Print nothing except the lines of the listing below from the line with "950x403 pixels." to the line with "Task: Open Trip.com external link icon", each exactly as written, both ends included.

★ ★ ★ ★ ★ ★ ★

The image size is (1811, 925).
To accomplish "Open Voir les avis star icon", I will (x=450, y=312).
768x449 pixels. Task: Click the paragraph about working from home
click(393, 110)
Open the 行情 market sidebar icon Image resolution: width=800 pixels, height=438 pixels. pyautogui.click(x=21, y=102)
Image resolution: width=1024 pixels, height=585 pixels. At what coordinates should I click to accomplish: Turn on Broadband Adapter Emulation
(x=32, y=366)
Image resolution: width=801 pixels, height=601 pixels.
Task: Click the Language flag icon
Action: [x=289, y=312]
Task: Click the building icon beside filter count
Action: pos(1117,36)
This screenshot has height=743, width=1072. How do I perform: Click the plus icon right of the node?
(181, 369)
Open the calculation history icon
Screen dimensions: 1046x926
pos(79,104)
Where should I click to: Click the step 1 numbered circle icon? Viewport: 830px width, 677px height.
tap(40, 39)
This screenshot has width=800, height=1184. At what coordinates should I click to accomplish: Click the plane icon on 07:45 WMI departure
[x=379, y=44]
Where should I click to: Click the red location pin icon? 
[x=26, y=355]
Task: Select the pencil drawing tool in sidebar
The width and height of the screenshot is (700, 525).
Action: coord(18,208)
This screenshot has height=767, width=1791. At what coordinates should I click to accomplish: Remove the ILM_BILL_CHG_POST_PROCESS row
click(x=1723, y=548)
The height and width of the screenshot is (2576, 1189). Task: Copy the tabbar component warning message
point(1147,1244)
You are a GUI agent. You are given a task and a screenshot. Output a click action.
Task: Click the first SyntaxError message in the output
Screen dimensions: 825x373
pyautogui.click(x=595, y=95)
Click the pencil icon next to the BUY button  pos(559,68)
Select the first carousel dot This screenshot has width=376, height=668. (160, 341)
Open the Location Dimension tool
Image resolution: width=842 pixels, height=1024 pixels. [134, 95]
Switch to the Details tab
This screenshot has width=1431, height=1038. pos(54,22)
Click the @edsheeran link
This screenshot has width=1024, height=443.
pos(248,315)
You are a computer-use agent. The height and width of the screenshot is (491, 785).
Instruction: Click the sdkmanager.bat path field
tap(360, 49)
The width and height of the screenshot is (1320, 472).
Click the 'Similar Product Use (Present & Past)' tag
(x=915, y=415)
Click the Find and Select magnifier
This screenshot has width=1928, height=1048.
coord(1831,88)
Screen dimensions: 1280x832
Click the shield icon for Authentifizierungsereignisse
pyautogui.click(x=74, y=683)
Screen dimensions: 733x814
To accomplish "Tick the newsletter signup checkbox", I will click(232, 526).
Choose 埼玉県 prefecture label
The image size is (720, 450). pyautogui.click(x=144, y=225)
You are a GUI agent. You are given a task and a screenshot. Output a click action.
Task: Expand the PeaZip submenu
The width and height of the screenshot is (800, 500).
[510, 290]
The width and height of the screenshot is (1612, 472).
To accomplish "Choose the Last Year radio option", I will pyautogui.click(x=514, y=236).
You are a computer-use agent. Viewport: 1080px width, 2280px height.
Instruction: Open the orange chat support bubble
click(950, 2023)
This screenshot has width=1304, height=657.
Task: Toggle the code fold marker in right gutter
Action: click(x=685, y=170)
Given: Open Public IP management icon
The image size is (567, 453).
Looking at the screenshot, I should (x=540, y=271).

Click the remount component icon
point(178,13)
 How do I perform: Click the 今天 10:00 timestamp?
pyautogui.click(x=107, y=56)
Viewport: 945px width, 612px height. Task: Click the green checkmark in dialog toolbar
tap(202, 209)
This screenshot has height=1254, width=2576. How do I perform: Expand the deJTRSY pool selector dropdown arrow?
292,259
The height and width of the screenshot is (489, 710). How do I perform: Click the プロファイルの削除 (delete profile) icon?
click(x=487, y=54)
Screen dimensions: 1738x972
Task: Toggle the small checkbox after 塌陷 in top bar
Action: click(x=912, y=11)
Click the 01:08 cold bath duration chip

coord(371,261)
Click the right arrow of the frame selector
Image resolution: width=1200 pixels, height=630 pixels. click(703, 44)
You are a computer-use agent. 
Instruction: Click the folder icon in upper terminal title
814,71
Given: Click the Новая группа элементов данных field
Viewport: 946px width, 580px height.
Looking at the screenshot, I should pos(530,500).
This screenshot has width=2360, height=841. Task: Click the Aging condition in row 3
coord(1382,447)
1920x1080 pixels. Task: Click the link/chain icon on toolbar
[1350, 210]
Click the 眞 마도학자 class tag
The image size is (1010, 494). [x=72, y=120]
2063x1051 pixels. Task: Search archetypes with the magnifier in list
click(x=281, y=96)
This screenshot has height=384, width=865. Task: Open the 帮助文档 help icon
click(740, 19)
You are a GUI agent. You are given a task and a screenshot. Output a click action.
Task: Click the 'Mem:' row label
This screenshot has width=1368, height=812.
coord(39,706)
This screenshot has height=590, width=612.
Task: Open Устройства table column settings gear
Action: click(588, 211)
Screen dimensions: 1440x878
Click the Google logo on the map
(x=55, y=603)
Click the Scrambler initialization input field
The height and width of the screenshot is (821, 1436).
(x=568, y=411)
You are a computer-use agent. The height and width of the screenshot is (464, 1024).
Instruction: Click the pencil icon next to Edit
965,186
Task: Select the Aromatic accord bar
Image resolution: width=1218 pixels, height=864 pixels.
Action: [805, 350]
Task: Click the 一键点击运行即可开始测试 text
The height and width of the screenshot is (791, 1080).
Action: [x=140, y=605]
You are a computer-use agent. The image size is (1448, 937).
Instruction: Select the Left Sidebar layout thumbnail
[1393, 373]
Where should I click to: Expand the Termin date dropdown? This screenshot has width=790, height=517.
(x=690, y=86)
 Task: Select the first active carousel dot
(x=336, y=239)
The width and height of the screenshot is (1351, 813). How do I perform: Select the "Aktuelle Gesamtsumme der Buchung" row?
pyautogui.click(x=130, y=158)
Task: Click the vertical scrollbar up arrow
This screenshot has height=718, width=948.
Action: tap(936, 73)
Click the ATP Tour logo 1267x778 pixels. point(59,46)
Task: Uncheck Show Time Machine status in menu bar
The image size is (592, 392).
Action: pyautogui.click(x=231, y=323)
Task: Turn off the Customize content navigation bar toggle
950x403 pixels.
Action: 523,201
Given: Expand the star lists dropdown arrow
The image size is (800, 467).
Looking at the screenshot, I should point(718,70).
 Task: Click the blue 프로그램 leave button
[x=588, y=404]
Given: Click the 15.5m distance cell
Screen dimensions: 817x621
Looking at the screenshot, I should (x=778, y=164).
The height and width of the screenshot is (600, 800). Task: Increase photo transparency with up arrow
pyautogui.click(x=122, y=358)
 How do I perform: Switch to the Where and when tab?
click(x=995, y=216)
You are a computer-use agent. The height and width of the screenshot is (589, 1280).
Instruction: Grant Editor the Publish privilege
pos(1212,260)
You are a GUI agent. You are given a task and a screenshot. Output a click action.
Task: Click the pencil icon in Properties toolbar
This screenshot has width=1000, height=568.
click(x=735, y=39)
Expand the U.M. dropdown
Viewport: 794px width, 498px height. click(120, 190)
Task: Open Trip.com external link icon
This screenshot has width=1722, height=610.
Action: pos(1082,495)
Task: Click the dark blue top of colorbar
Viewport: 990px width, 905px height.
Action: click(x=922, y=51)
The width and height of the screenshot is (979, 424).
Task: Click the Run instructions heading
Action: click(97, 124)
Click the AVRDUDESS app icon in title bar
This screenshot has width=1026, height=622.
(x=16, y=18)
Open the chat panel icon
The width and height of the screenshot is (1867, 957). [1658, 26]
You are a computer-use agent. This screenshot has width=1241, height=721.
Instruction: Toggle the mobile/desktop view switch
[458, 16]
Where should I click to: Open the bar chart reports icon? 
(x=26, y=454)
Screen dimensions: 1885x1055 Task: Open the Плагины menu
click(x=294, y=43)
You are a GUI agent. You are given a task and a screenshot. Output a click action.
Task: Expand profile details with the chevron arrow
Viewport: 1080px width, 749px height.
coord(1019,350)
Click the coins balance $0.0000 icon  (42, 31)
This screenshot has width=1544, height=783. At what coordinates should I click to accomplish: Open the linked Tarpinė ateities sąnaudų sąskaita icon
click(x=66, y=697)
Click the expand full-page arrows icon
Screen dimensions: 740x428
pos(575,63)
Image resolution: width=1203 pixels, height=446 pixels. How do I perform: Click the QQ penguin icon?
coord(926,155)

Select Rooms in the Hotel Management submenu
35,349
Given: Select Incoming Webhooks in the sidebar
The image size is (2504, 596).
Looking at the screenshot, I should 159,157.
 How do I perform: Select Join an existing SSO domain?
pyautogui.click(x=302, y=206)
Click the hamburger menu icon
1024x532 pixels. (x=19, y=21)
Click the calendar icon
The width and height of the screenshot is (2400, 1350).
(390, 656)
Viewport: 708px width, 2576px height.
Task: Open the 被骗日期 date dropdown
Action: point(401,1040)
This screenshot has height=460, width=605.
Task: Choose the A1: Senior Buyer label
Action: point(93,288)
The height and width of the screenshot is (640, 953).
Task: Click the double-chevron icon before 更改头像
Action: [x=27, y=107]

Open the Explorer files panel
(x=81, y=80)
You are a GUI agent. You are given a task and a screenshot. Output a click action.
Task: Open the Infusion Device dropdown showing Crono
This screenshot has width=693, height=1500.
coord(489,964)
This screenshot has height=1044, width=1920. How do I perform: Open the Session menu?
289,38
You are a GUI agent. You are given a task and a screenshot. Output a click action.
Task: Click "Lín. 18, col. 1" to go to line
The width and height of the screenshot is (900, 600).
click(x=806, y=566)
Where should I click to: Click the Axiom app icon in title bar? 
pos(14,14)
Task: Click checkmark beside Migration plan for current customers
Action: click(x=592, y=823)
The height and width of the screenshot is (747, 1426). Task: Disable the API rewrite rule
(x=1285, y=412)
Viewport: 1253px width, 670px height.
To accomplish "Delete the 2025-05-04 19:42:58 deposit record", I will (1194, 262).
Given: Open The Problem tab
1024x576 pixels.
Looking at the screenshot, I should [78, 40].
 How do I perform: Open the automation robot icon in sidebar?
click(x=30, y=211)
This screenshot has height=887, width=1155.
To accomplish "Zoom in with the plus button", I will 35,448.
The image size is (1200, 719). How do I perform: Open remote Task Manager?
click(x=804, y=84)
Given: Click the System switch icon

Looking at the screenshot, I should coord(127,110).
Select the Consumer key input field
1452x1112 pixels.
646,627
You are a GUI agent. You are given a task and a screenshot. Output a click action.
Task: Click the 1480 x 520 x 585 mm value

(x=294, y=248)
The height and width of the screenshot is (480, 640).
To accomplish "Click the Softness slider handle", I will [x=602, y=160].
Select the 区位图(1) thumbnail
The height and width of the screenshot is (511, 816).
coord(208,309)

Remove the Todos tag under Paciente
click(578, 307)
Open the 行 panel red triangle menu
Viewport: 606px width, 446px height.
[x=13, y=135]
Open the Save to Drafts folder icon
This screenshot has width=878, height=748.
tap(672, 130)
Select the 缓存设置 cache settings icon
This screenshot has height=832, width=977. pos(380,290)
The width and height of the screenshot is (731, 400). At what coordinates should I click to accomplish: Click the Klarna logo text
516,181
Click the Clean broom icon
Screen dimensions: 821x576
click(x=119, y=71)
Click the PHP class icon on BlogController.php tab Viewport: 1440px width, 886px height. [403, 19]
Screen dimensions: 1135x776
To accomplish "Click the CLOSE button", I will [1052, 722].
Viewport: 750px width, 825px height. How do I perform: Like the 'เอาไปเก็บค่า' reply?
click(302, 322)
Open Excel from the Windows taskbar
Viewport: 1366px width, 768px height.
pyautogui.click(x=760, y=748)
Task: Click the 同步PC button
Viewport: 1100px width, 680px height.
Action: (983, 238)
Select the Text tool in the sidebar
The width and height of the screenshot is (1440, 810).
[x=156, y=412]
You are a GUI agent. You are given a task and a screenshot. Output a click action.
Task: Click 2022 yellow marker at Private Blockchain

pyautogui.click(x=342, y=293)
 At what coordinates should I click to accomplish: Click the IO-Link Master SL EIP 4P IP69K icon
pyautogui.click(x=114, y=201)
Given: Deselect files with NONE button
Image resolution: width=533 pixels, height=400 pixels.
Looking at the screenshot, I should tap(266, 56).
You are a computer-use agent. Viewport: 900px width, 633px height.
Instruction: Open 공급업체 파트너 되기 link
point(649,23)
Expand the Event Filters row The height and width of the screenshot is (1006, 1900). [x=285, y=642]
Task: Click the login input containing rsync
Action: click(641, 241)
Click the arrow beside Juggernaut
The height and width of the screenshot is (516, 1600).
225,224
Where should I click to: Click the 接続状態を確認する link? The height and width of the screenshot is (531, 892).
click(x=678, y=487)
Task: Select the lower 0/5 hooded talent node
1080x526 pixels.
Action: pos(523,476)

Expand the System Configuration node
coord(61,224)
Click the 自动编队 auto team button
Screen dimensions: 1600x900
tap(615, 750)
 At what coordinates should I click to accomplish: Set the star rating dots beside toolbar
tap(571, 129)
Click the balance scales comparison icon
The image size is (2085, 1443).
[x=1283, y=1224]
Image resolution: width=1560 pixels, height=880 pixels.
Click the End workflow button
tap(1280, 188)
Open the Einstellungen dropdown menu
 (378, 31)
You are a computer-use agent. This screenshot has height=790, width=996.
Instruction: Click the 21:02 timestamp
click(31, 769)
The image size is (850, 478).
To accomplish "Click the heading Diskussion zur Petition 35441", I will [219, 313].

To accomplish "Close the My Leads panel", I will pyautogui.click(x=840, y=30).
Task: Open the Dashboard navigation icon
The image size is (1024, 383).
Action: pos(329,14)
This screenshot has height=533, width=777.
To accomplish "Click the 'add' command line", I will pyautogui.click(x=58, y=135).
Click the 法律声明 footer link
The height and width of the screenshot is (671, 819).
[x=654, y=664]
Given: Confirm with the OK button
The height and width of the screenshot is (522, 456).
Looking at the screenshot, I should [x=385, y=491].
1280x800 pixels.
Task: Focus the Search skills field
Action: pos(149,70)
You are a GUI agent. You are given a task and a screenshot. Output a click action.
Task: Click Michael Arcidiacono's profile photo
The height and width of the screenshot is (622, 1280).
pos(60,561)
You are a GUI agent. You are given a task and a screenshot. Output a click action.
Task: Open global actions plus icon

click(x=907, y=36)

★ ★ ★ ★ ★ ★ ★

▸ Answer to the exercise
950x403 pixels.
Action: 523,201
Given: Expand the star lists dropdown arrow
The image size is (800, 467).
Looking at the screenshot, I should point(718,70).
 Task: Click the blue 프로그램 leave button
[x=588, y=404]
Given: Click the 15.5m distance cell
Screen dimensions: 817x621
Looking at the screenshot, I should (x=778, y=164).
The height and width of the screenshot is (600, 800). Task: Increase photo transparency with up arrow
pyautogui.click(x=122, y=358)
 How do I perform: Switch to the Where and when tab?
click(x=995, y=216)
You are a computer-use agent. The height and width of the screenshot is (589, 1280).
Instruction: Grant Editor the Publish privilege
pos(1212,260)
You are a GUI agent. You are given a task and a screenshot. Output a click action.
Task: Click the pencil icon in Properties toolbar
This screenshot has width=1000, height=568.
click(x=735, y=39)
Expand the U.M. dropdown
Viewport: 794px width, 498px height. click(120, 190)
Task: Open Trip.com external link icon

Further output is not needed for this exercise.